Task to complete.
In the data below, which lines hold the word "computer"? Copy them.
(Supplied data begins)
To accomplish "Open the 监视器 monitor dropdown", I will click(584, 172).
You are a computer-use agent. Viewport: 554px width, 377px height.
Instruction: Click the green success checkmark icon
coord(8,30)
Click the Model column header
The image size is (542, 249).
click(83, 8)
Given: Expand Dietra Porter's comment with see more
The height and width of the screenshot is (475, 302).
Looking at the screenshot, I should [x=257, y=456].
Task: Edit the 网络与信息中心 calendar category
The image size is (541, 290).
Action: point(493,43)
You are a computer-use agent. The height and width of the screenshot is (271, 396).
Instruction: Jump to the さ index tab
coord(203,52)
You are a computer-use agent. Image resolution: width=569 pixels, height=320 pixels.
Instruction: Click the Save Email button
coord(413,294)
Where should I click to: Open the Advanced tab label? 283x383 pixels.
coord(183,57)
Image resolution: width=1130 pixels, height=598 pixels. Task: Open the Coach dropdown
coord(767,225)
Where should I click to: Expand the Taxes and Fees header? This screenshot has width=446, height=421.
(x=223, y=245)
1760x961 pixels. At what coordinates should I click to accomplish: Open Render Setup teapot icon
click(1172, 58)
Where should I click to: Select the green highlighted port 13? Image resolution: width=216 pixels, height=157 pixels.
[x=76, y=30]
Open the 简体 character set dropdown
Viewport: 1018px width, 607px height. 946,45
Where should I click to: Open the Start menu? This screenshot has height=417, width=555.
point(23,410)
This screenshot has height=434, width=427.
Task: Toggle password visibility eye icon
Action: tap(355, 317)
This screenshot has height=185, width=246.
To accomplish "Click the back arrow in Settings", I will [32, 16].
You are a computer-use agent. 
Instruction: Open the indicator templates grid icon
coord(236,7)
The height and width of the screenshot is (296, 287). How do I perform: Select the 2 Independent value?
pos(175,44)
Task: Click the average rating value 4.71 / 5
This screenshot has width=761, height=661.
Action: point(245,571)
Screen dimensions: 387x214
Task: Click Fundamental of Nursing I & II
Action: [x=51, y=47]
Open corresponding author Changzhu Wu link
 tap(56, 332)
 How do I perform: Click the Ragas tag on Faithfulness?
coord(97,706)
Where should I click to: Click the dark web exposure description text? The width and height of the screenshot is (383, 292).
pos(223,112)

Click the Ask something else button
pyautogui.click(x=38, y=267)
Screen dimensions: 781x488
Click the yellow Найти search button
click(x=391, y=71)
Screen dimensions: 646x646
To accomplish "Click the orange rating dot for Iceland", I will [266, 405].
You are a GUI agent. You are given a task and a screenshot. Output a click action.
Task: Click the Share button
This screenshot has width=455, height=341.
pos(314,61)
(Supplied data ends)
Solution to the problem.
You are a computer-use agent. Viewport: 554px width, 377px height.
You are a computer-use agent. The height and width of the screenshot is (271, 396).
You are a computer-use agent. Image resolution: width=569 pixels, height=320 pixels.
You are a computer-use agent. 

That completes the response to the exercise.